Every year, an estimated 16 billion euros is laundered by criminals, of which only two percent is actually confiscated. The fight against this society-wide problem can and should be done better. Dutch banks make every effort to tackle money laundering as effectively as possible. This is why the five Dutch banks ABN AMRO, ING, Rabobank, Triodos Bank and de Volksbank have jointly established Transaction Monitoring Netherlands (TMNL).
What does TMNL do?
TMNL brings together transaction data from different banks and makes meaningful connections between them. These links provide new insights into possible money laundering and terrorist financing.

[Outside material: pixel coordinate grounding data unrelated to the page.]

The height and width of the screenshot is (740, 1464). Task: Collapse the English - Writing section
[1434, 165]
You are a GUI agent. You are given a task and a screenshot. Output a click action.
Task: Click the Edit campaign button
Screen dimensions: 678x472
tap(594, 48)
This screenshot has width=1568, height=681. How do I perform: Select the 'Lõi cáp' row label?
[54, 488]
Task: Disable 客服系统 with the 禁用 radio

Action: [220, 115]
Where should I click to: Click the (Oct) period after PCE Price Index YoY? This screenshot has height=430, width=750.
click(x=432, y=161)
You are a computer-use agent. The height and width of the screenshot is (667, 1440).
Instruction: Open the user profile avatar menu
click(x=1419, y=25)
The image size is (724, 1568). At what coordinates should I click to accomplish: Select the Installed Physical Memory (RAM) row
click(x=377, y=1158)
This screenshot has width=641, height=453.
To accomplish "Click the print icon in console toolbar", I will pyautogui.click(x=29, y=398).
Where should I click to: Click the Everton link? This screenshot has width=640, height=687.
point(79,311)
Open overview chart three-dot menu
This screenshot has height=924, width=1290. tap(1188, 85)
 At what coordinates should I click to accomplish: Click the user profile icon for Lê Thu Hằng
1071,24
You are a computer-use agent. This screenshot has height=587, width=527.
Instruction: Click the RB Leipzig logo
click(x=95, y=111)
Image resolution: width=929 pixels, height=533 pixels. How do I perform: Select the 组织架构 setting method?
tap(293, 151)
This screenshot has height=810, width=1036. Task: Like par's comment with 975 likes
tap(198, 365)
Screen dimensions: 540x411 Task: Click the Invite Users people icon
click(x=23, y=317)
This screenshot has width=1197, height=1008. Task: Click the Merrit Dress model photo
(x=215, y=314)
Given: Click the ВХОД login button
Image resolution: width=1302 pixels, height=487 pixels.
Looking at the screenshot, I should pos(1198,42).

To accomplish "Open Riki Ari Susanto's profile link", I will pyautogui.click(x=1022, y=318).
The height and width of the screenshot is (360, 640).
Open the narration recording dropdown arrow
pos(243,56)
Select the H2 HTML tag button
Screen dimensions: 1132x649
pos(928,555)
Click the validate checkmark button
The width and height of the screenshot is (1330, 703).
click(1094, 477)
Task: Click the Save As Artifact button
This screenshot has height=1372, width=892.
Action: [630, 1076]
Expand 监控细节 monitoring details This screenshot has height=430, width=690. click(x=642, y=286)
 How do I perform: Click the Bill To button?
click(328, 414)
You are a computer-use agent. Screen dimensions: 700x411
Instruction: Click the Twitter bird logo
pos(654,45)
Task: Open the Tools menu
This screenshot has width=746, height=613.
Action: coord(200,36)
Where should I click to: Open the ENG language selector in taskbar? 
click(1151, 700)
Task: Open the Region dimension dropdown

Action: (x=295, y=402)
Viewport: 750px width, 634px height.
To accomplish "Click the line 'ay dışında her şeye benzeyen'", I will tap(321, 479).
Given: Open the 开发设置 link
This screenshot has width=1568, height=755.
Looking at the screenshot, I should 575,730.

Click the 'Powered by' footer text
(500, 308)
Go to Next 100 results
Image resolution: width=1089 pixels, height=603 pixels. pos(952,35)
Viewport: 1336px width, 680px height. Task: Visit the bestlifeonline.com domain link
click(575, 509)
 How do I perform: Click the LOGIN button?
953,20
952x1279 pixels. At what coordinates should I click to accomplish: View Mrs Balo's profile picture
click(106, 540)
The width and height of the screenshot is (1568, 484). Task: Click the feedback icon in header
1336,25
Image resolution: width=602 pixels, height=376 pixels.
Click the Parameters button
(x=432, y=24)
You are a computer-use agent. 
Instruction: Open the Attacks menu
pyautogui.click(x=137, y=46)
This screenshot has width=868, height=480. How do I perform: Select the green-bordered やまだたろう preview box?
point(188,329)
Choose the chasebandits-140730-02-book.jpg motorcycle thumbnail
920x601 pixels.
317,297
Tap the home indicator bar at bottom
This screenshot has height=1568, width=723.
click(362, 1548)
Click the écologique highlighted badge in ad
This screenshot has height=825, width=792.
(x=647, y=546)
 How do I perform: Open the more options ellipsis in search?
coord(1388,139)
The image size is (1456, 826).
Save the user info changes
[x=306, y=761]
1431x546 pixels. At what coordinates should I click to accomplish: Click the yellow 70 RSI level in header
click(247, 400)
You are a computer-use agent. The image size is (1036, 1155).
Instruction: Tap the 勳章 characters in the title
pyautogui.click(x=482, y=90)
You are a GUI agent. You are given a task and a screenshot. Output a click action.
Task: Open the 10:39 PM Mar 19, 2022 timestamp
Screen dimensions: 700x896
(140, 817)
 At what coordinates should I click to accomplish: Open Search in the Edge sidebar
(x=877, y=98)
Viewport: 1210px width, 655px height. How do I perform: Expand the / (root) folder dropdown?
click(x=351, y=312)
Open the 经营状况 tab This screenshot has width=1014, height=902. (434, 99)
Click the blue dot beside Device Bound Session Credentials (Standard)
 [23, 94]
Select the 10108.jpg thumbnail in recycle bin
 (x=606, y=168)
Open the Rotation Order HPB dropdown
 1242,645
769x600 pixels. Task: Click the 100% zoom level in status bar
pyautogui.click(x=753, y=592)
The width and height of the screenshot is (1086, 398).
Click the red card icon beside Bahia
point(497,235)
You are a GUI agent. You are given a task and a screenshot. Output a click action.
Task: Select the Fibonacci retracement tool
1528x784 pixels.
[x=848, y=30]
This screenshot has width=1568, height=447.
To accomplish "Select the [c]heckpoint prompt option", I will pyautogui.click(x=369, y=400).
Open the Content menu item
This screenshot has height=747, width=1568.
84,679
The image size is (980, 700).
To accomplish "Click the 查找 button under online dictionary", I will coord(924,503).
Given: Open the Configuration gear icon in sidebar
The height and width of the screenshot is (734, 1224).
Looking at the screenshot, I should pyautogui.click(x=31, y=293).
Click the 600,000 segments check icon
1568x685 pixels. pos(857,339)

TMNL ensures that banks are even better able to detect potentially unusual transactions and that new patterns can be uncovered that would otherwise not be noticed. This allows investigative services to tackle money laundering more effectively, public resources are used more efficiently and criminals are given less room to operate. In this way, TMNL makes a positive contribution to society.
Banks have been monitoring transactions for many years. What does TMNL do differently?
Under the current Money Laundering and Terrorist Financing Act (Wwft), banks are an important link in the fight against financial crimes, and thus make a substantial contribution in making the monitoring and investigation chain more effective.
Until recently, banks have individually looked for possible unusual transaction patterns and reported any relevant transactions to the Financial Intelligence Unit – Netherlands (FIU). The FIU has then further investigated these reports and, where necessary, forwarded them to the investigative services.
While these efforts continue, the limitation of each bank individually in looking for money laundering and terrorist financing transaction patterns has been recognized, as criminals will often spread their transactions across multiple banks. A more intensive cooperation between banks is then an important part of a more effective approach to money laundering and terrorist financing, and that is exactly what TMNL is aiming for.
The monitoring of transactions by TMNL is only possible through a high level of cooperation with both its founding banks and partners such as the Financial Intelligence Unit – Netherlands (FIU-Netherlands) and the Anti Money Laundering Center (AMLC). Ensuring secure data, guaranteeing privacy and the responsible use of models is of the utmost importance to TMNL. Various legislation provides important and necessary guidance in this regard.
What does the future of TMNL look like?
TMNL wants to work with – and monitoring transactions coming from – more financial institutions in the long term. The ambition is for TMNL to become an ever increasingly effective part of the joint fight against money laundering and terrorist financing.